Cripto-1 is a cell surface marker for a tumorigenic, undifferentiated subpopulation in human embryonal carcinoma cells

Deregulation of stem cells is associated with the generation and progression of malignant tumors. In addition, genes that are associated with early embryogenesis are frequently expressed in cancer. Cripto-1 (CR-1), a glycosylphosphatidylinositol-linked glycoprotein, is expressed during early embryogenesis and in various human carcinomas. We demonstrated that human embryonal carcinoma (EC) cells are heterogeneous for CR-1 expression and consist of two distinct subpopulations: a CR-1^High and a CR-1^Low population. By segregating CR-1^High and CR-1^Low populations of NTERA2/D1 EC cells by fluorescence-activated cell sorting, we demonstrated that CR-1^High cells were more tumorigenic than CR-1 ^Low cells by an in vitro tumor sphere assay and by in vivo xenograft formation.

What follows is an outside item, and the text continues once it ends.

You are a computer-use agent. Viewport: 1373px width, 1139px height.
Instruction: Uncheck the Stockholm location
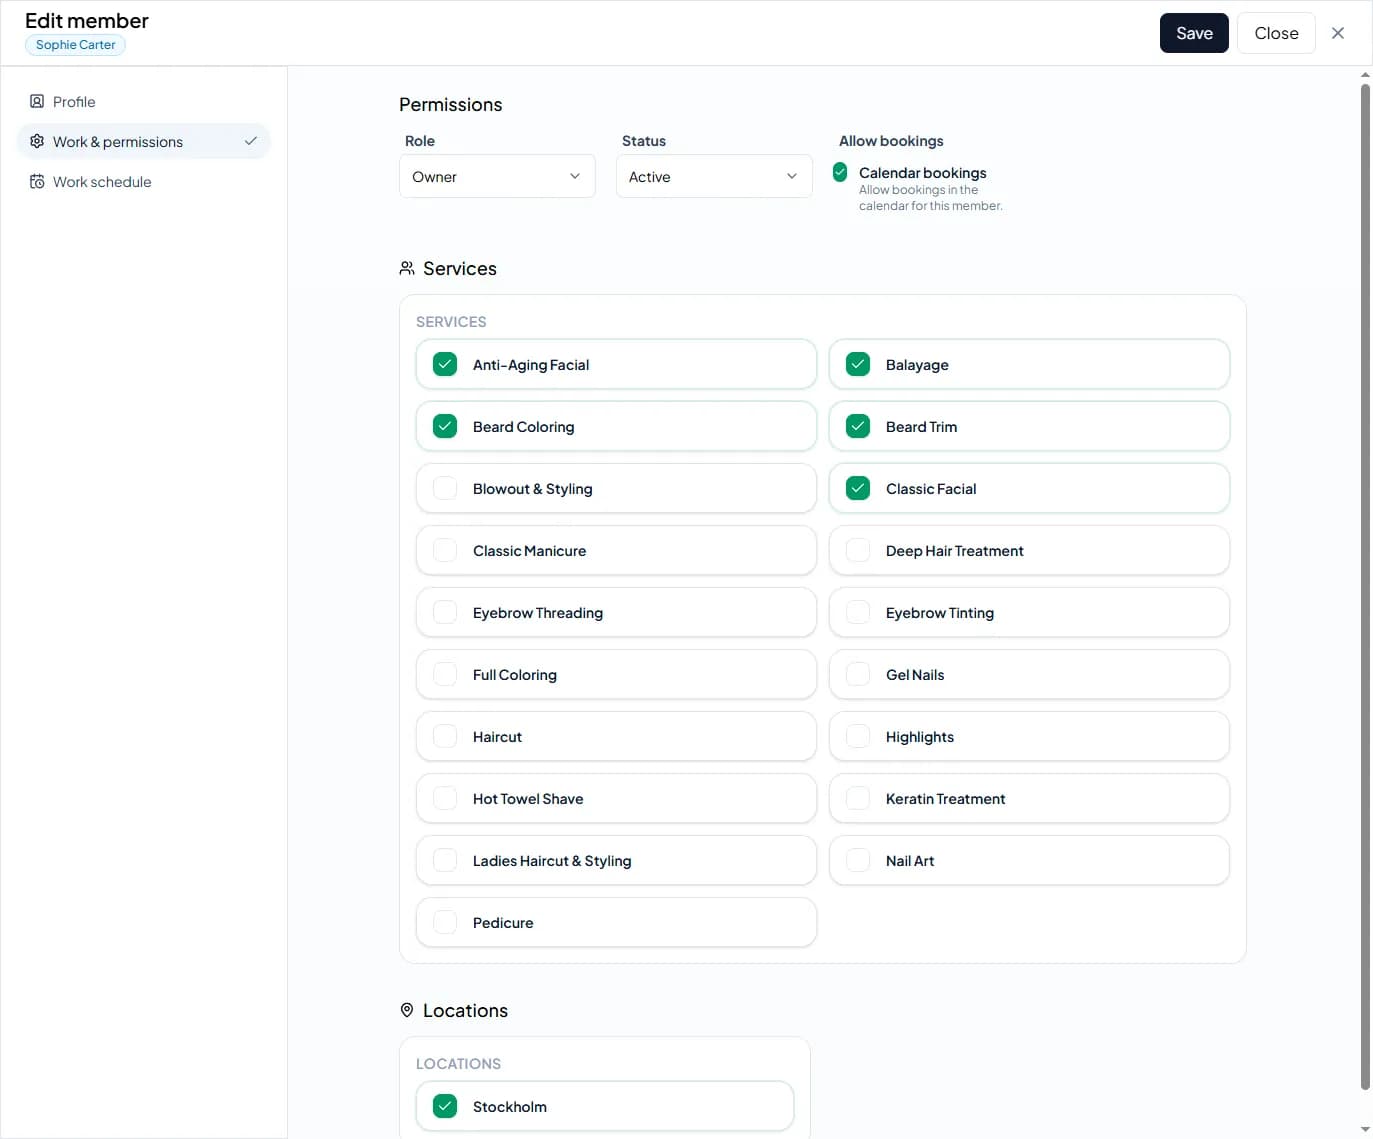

The CR-1^High population was enriched in mRNA expression for the pluripotent embryonic stem (ES) cell genes Oct4, Sox2, and Nanog. CR-1 expression in NTERA2/D1 cells was regulated by a Smad2/3-dependent autocrine loop, by the ES cell-related transcription factors Oct4/Nanog, and partially by the DNA methylation status of the promoter region. These results demonstrate that CR-1 expression is enriched in an undifferentiated, tumorigenic subpopulation and is regulated by key regulators of pluripotent stem cells.